*Work to complete*
Give the records below again in full, exactly as written, but without any images.

····················

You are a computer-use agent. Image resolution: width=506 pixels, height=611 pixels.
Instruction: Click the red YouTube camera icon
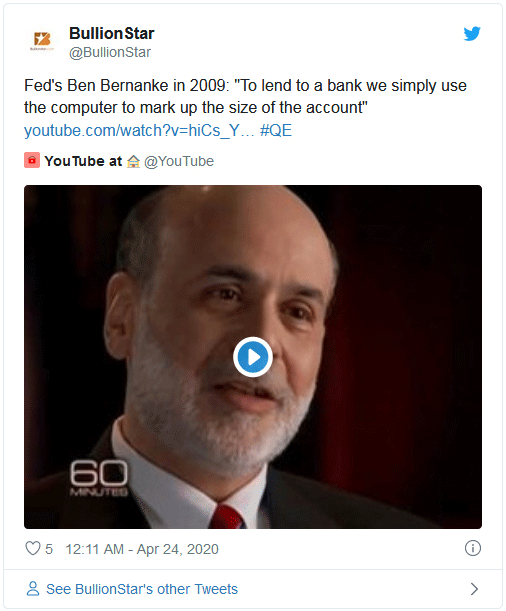point(32,161)
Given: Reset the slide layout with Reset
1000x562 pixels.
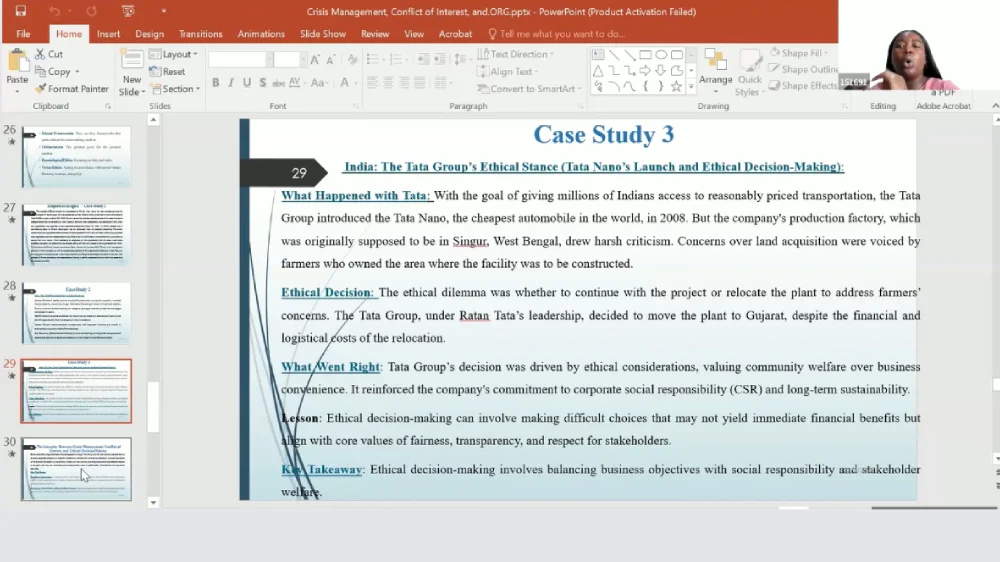Looking at the screenshot, I should click(166, 71).
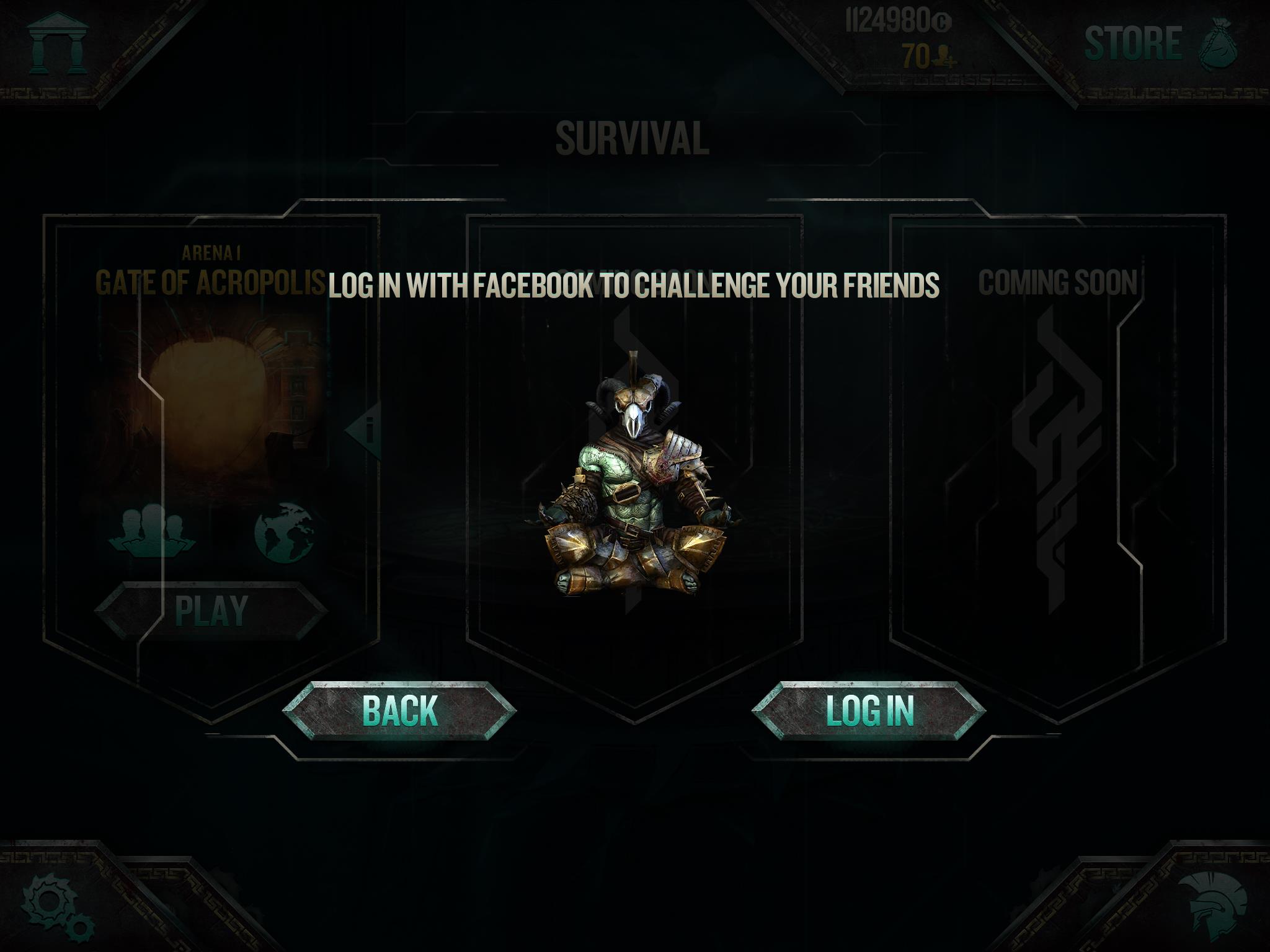Click the Facebook login prompt message
Image resolution: width=1270 pixels, height=952 pixels.
[634, 285]
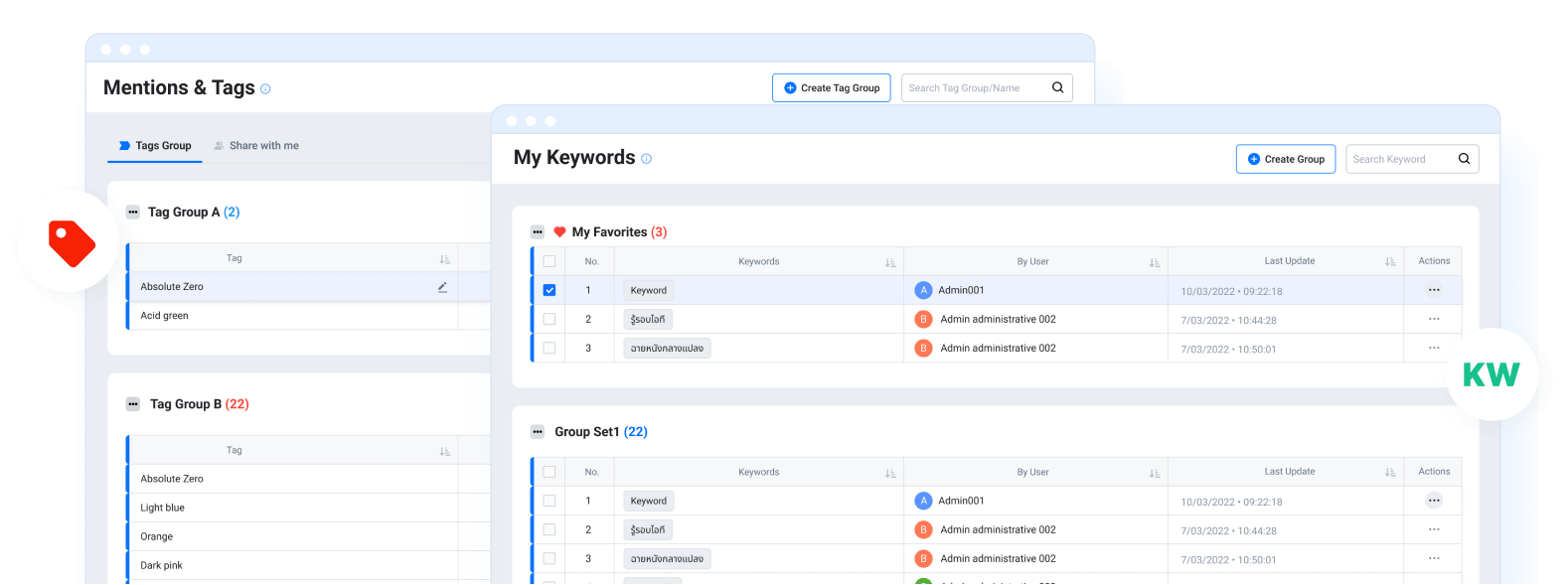Click the red tag badge icon

(x=71, y=242)
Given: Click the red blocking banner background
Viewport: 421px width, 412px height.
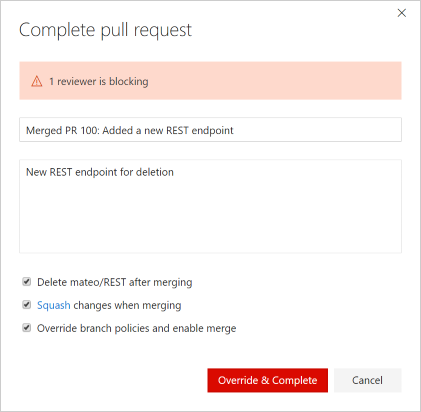Looking at the screenshot, I should [x=273, y=81].
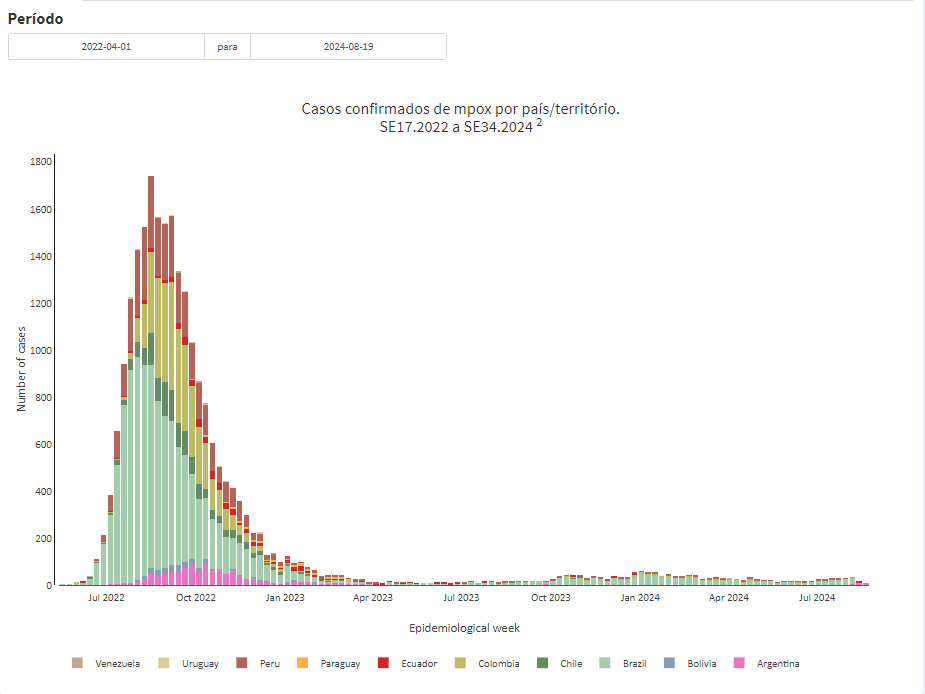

····················

*Answer box*
You are a computer-use agent. Image resolution: width=506 pixels, height=611 pixels.
Instruction: Click the red YouTube camera icon
point(32,161)
Given: Reset the slide layout with Reset
1000x562 pixels.
Looking at the screenshot, I should click(166, 71).
Click the Facebook login prompt message
Image resolution: width=1270 pixels, height=952 pixels.
[634, 285]
Click the red tag badge icon

(x=71, y=242)
Given: Click the red blocking banner background
Viewport: 421px width, 412px height.
Looking at the screenshot, I should [x=273, y=81].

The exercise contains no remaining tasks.